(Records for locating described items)
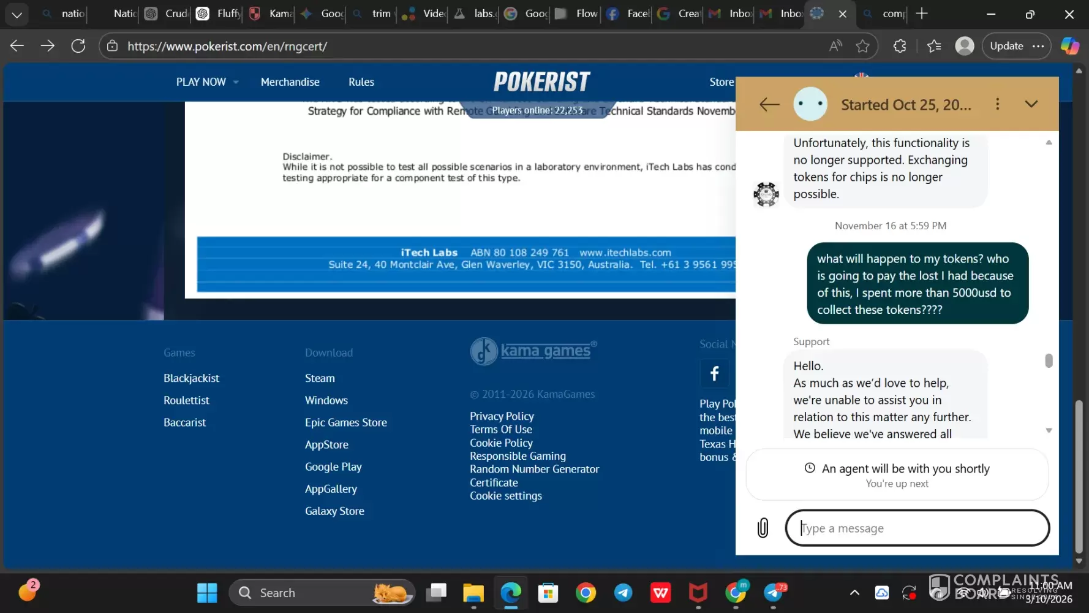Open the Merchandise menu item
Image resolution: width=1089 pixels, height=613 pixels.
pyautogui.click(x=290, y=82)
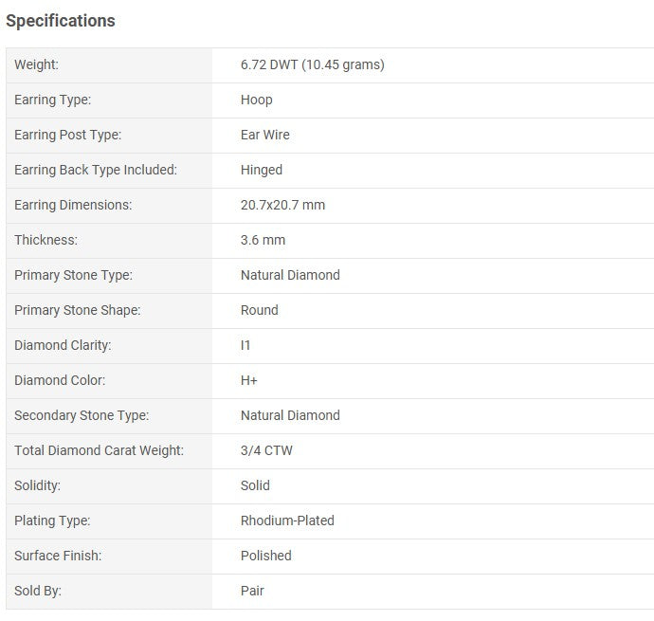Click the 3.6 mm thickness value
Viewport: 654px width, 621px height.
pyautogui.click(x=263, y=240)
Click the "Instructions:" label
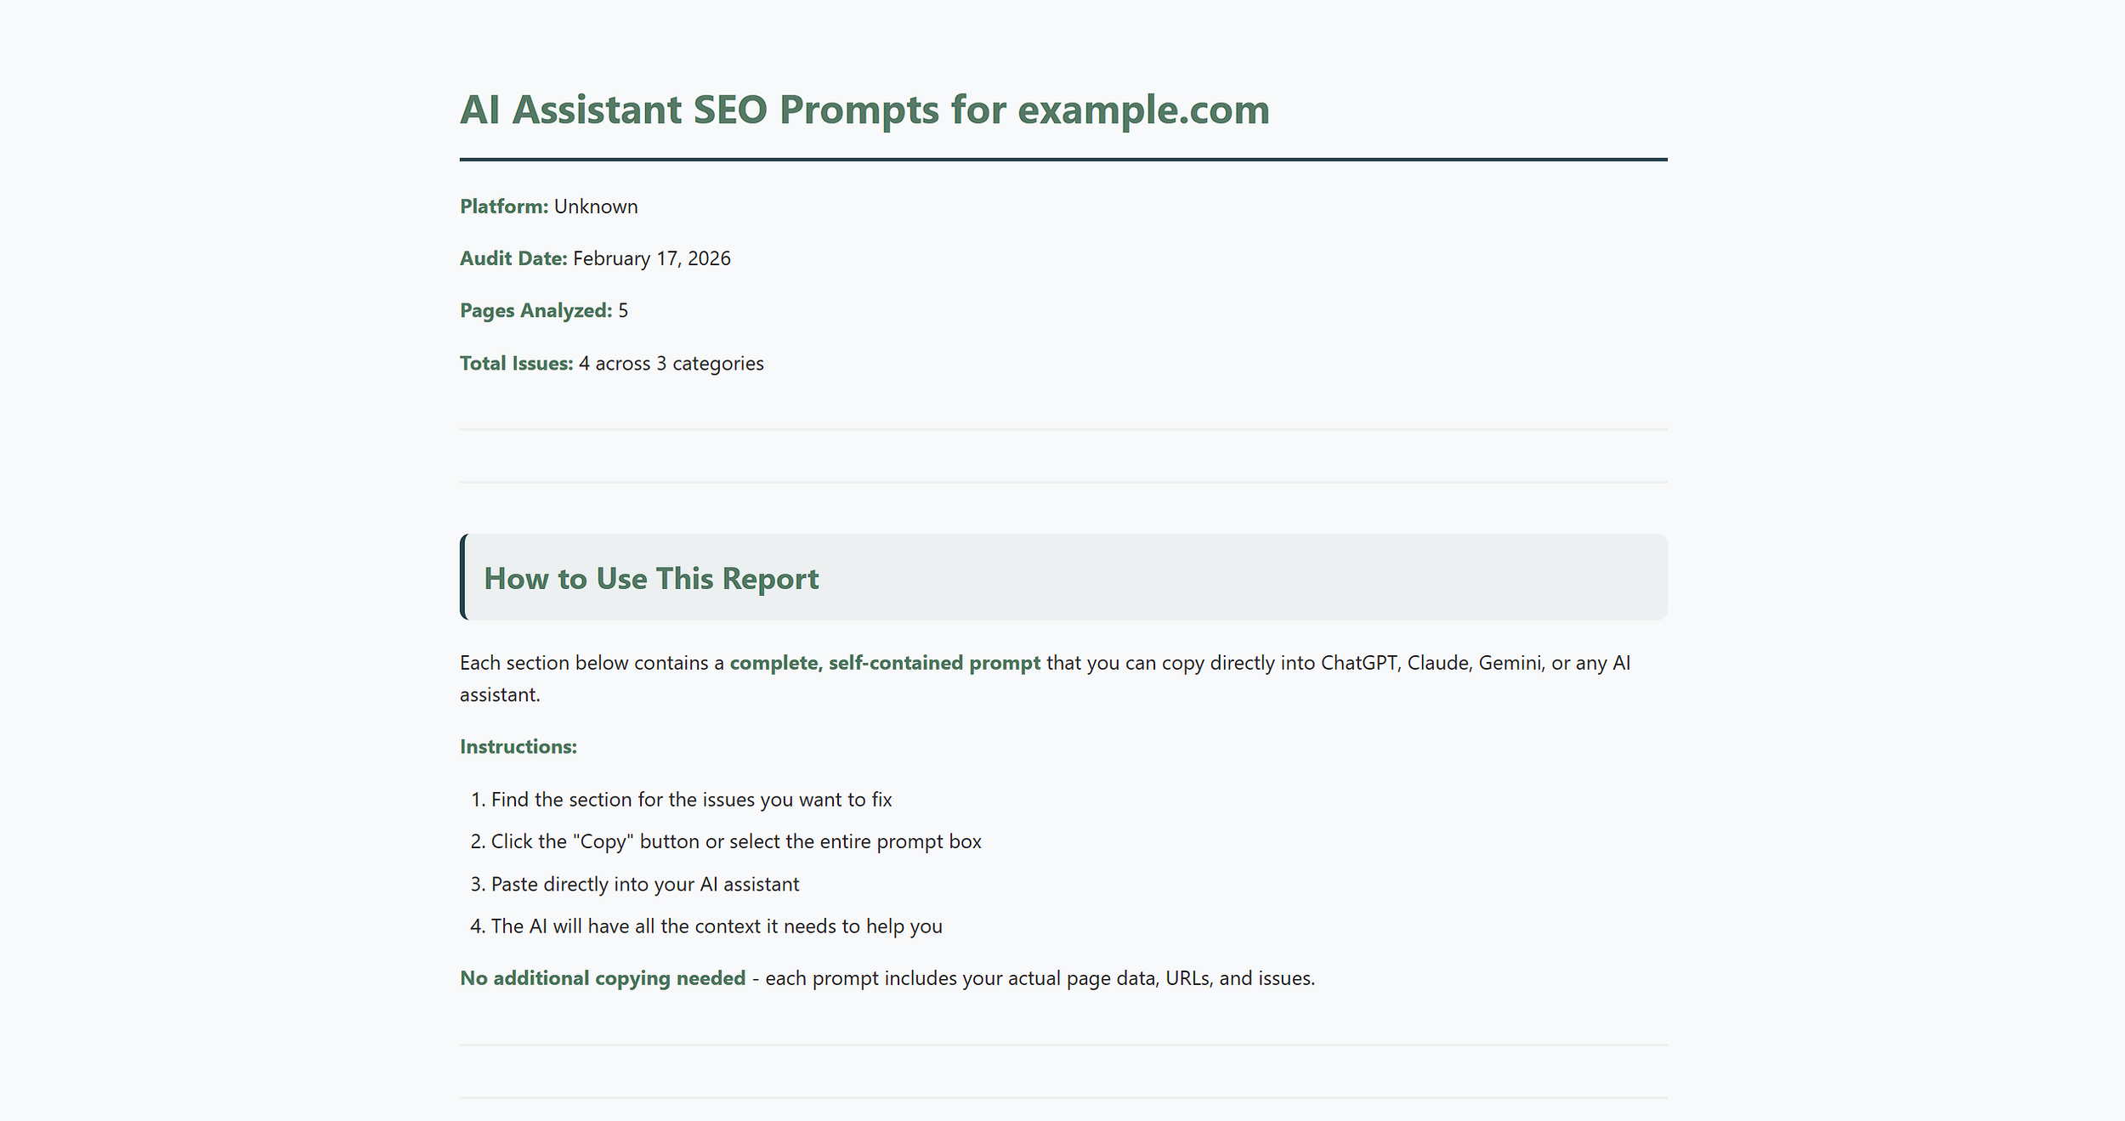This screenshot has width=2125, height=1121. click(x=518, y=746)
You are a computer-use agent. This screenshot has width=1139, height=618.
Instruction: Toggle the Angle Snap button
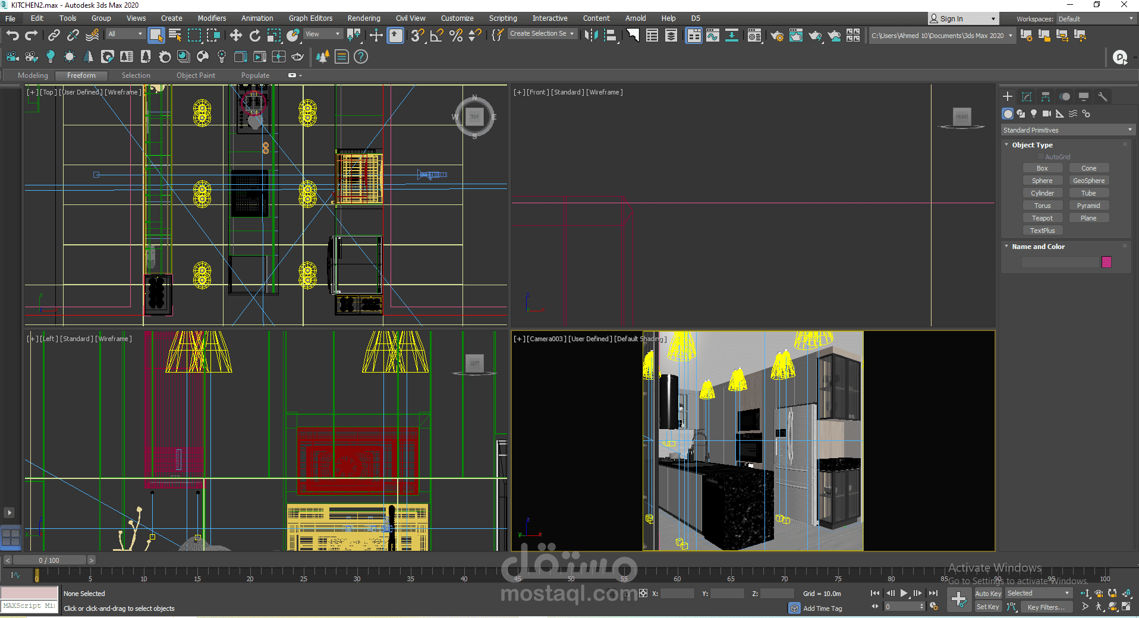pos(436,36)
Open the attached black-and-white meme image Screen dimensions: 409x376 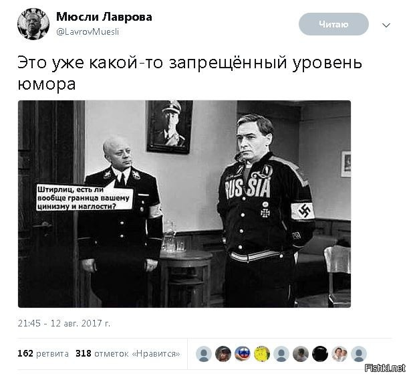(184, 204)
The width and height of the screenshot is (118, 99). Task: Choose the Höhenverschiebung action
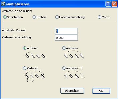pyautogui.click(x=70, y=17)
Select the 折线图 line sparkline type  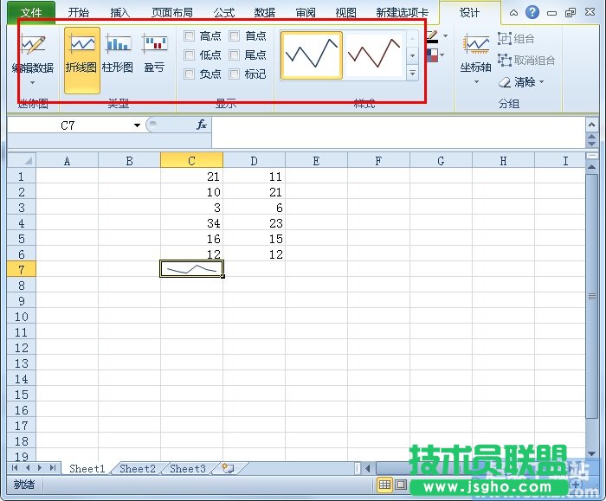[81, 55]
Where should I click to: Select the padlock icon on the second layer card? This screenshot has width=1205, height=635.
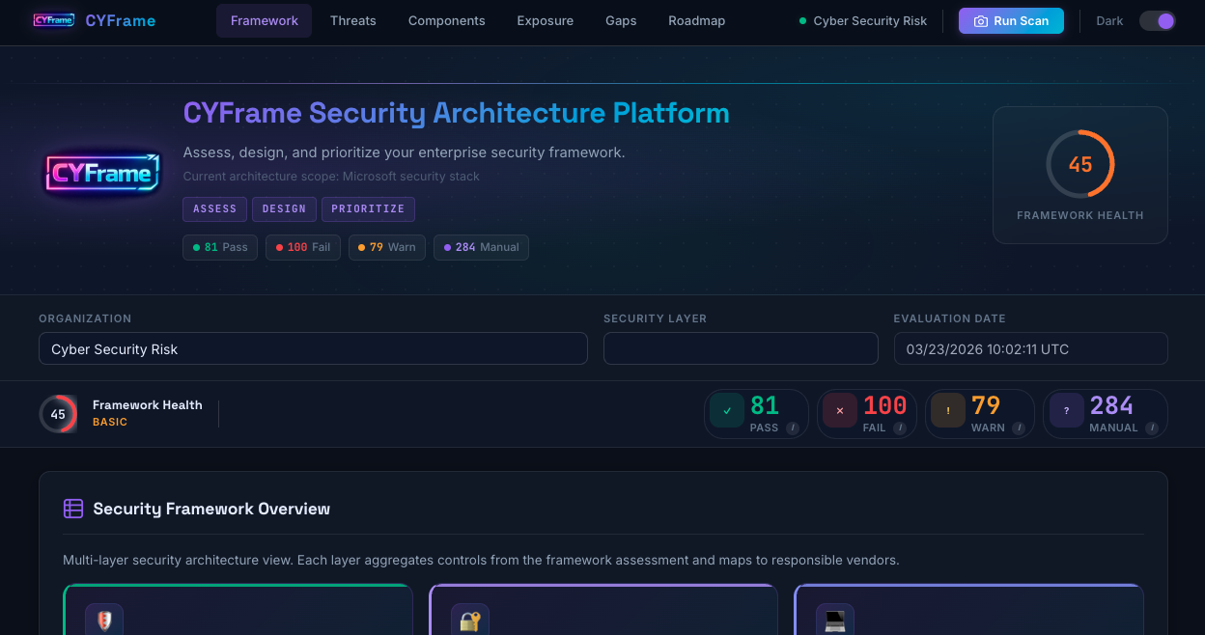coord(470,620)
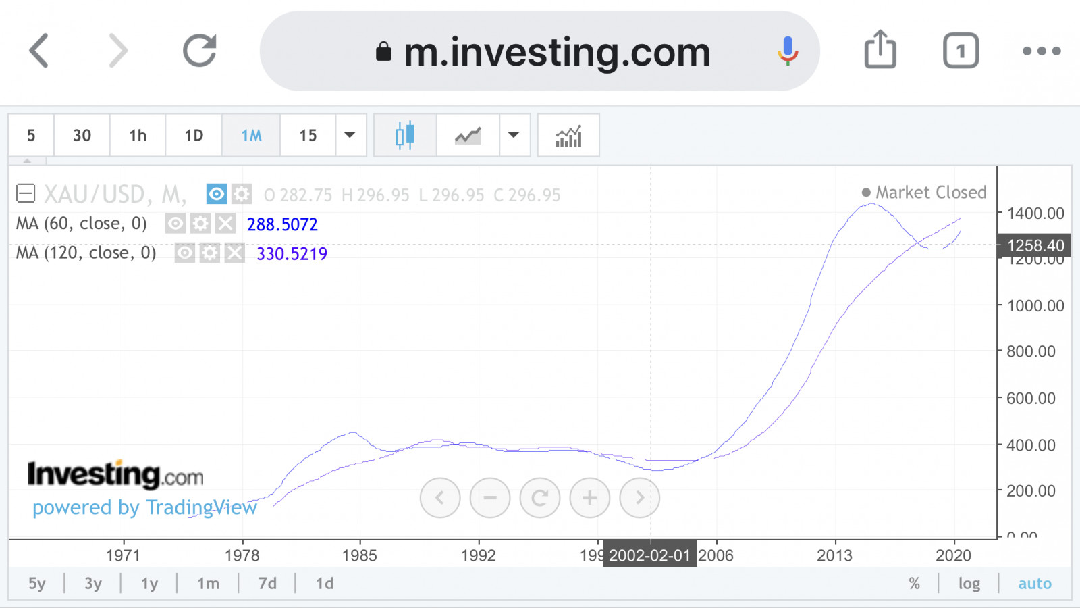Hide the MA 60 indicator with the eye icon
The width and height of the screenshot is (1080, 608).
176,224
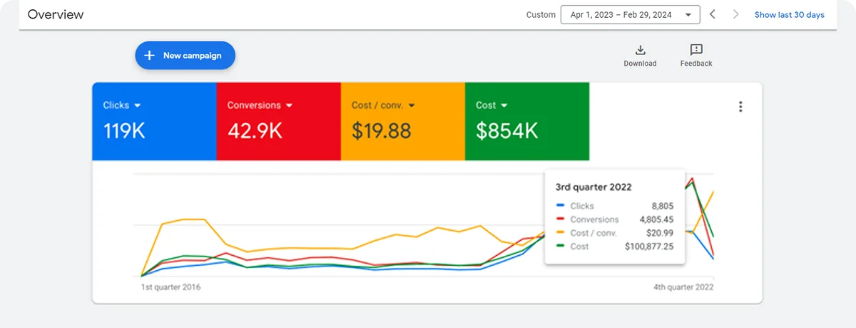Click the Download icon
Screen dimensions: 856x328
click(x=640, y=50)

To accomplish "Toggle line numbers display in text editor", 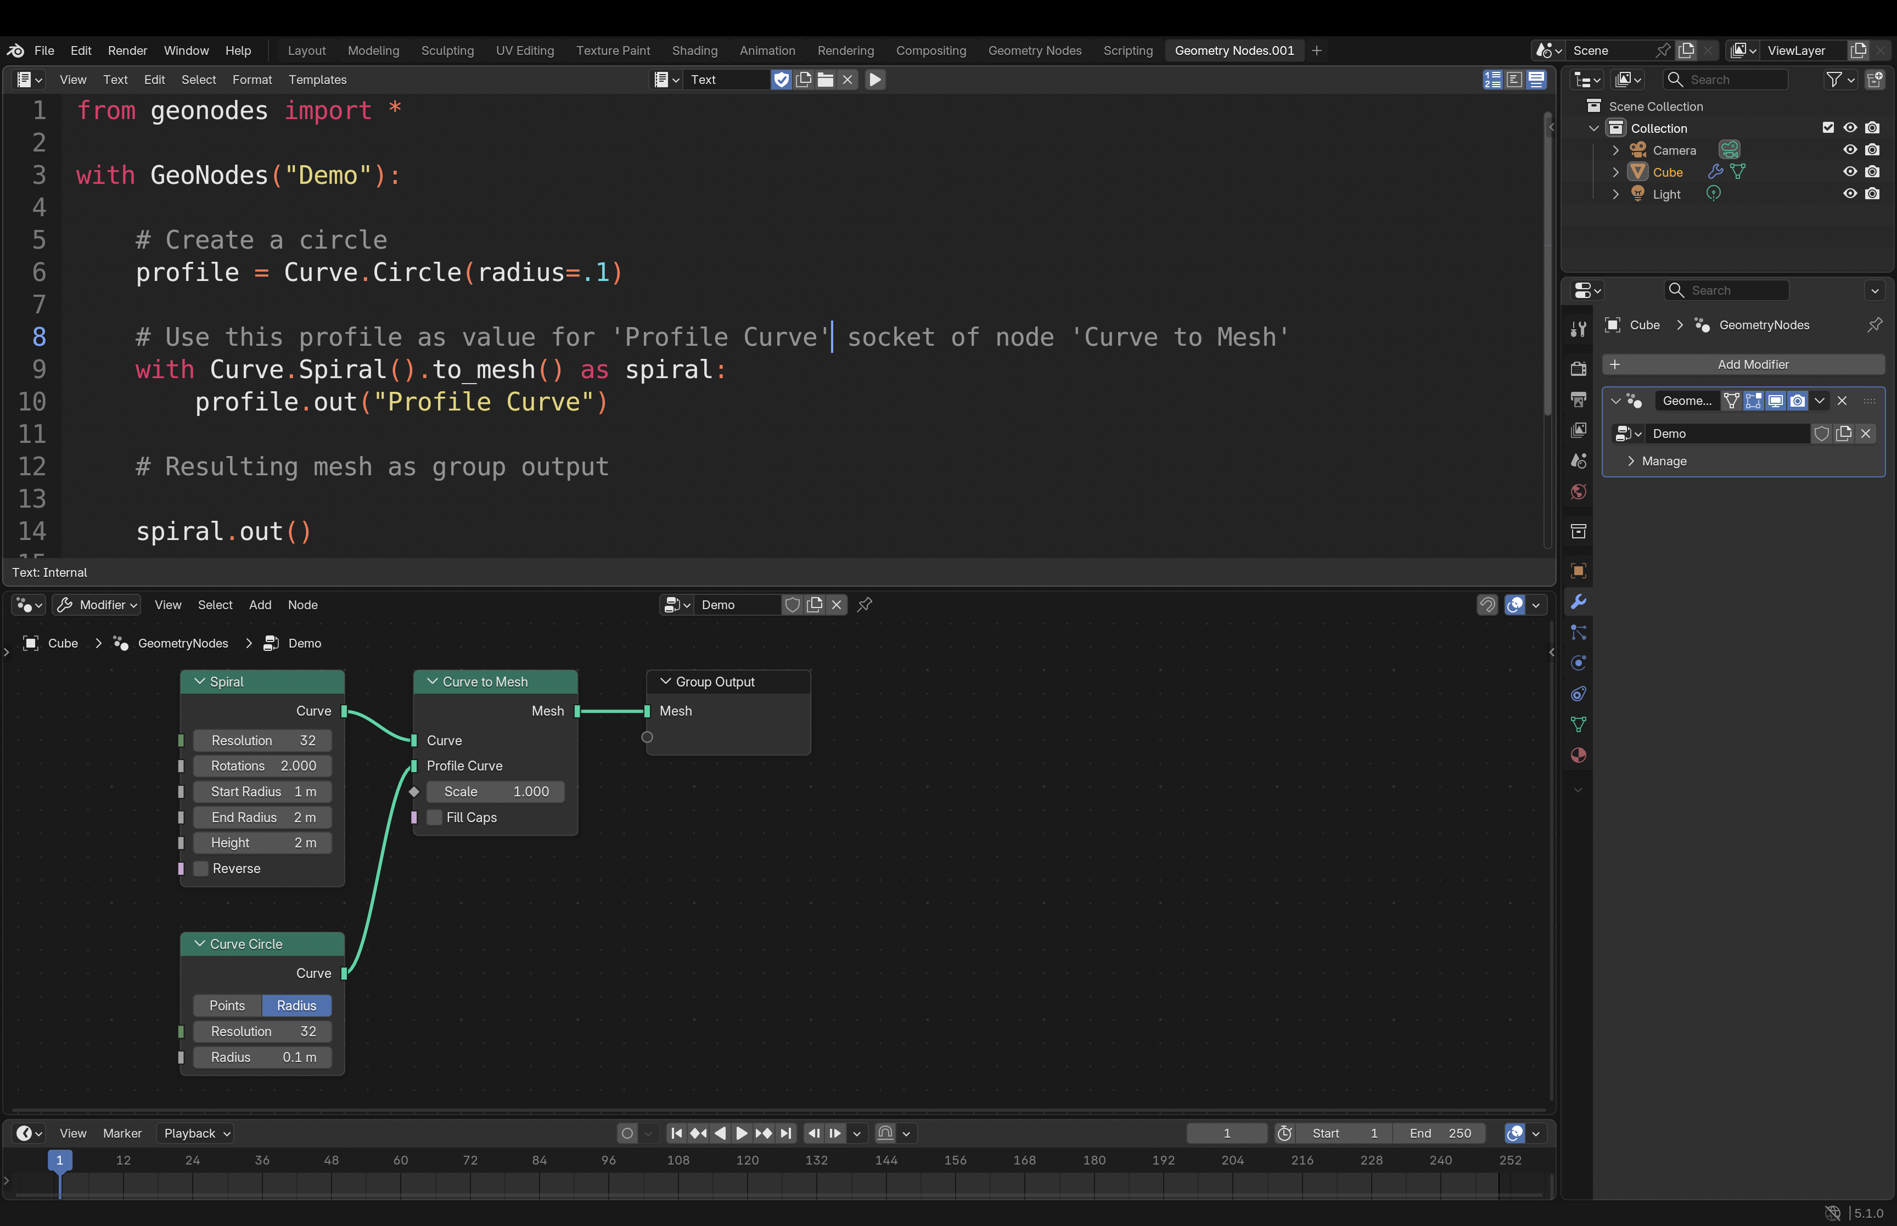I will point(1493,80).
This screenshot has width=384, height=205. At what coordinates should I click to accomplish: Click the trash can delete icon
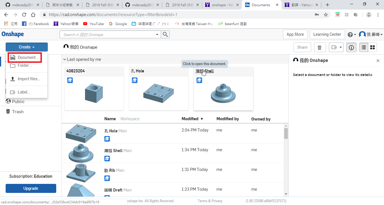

▶ **Problem to work on**: Pick out every line of the records above that contains the word "should", matching case exactly, and copy each of those lines in full.

▶ **Response**:
Where should I click to: Select the padlock icon on the second layer card? This screenshot has width=1205, height=635.
This screenshot has width=384, height=205. At what coordinates should I click to accomplish: Click the trash can delete icon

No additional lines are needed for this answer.